**Task objective**: Work through the data below and copy out every line where "each" is found.

**Records for processing**:
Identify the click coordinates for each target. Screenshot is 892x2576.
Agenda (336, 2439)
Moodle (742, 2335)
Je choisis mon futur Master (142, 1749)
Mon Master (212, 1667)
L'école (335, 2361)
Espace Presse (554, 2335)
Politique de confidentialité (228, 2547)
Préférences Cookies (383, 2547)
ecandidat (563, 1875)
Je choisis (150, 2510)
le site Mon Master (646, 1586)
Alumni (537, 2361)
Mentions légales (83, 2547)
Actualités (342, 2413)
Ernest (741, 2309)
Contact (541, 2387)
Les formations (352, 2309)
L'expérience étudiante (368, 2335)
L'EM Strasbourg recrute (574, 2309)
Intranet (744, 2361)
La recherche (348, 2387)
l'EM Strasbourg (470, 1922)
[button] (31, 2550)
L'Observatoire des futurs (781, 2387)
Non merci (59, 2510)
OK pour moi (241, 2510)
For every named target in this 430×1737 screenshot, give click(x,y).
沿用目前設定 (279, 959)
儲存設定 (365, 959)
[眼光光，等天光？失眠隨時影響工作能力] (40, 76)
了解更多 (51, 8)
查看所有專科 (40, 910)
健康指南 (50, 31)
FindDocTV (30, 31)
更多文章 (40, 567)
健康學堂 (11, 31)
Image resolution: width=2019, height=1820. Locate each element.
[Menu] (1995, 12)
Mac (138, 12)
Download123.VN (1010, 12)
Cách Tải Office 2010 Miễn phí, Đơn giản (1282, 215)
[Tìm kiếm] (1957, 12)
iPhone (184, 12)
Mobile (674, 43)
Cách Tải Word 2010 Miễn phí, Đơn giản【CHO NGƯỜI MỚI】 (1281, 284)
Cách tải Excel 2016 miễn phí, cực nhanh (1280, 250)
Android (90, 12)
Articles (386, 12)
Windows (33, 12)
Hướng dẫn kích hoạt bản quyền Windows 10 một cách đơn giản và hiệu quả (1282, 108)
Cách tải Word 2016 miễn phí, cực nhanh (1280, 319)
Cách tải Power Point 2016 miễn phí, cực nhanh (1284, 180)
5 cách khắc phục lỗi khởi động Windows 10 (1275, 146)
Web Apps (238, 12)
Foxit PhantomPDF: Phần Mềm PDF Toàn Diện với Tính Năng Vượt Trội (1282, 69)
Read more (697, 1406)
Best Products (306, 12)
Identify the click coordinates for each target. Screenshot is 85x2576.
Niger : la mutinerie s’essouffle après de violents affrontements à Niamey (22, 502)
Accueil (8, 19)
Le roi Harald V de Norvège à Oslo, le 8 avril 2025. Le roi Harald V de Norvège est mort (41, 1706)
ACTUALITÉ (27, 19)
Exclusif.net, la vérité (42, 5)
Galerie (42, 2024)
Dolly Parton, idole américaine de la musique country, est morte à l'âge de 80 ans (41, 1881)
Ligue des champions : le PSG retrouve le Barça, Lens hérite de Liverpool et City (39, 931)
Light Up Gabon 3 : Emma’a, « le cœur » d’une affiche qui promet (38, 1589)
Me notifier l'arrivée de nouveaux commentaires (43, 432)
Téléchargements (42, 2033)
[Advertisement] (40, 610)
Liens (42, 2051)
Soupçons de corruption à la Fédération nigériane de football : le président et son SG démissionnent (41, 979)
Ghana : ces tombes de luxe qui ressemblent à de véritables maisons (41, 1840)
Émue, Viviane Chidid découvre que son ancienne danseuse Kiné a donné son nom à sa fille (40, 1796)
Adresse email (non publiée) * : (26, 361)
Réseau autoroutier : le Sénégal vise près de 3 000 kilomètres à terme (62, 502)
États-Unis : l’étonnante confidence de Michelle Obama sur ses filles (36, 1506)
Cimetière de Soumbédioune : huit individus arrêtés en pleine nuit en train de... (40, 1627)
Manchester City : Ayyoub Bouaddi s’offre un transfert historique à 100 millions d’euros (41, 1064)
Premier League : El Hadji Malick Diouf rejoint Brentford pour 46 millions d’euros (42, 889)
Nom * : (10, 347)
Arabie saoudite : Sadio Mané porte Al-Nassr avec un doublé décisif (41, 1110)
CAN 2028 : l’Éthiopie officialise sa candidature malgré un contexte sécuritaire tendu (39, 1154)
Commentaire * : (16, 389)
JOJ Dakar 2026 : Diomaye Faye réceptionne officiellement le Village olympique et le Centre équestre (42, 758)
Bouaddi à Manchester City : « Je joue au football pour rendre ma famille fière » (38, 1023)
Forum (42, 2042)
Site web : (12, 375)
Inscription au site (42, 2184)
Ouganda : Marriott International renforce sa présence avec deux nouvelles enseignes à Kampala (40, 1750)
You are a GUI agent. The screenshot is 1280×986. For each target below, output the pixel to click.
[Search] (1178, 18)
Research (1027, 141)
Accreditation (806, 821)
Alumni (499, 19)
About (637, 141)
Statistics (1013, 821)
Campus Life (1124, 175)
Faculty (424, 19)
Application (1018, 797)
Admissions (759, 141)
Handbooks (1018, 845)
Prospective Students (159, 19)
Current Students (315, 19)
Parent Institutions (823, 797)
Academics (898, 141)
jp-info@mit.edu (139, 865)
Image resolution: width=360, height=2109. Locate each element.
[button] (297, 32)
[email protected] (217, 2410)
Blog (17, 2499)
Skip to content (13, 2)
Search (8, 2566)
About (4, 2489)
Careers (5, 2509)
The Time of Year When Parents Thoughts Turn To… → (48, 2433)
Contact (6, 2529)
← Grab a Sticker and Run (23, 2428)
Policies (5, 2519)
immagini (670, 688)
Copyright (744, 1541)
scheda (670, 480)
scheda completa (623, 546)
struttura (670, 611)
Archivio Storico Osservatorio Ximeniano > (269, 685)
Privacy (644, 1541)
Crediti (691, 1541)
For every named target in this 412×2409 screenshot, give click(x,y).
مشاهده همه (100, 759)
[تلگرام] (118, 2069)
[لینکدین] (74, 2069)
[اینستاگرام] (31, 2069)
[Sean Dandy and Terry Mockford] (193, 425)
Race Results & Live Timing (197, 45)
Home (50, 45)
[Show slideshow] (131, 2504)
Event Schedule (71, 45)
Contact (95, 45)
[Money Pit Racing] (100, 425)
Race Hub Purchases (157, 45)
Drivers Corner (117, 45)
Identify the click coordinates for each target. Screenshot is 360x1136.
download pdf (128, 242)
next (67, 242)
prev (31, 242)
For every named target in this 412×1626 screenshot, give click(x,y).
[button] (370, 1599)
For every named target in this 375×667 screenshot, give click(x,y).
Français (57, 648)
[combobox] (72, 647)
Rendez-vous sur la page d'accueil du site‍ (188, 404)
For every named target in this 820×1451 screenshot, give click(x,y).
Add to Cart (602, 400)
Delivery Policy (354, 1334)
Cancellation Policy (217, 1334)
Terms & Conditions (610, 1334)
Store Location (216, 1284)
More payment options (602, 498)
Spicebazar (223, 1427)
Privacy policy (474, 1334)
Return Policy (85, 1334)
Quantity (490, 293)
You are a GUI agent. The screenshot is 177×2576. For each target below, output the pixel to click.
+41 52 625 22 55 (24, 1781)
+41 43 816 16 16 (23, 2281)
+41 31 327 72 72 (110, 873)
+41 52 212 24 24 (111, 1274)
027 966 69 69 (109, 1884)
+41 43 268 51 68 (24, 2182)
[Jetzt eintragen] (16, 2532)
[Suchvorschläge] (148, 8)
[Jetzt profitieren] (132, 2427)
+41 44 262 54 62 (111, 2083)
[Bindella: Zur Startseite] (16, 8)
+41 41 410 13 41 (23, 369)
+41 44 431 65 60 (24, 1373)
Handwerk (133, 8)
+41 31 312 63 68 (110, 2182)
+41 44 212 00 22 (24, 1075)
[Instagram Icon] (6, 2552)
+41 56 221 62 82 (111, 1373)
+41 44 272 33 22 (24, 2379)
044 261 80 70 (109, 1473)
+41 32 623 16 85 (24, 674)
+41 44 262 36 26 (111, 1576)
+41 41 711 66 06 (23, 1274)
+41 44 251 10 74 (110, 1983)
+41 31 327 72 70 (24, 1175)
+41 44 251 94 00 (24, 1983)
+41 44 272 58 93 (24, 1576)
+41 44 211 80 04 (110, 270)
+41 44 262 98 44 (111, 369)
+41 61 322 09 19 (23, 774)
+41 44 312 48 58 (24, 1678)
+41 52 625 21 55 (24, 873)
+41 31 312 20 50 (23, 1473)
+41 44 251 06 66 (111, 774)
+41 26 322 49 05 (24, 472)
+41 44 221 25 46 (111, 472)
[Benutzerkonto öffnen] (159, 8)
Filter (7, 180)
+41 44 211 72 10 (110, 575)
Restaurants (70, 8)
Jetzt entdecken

**Answer box**:
Identify the click coordinates for each target. Screenshot is 892x2576.
Image resolution: width=2019, height=1820. Locate each element.
Identify the click coordinates for each target. Screenshot is 85x2576.
You are a GUI agent. The screenshot is 1280×986. For each target below, output the pixel to click.
Image resolution: width=360, height=2109. Locate each element.
Identify the click coordinates for each target. Screenshot is 360x1136.
You are a GUI agent. The screenshot is 177×2576. For each target below, output the pixel to click.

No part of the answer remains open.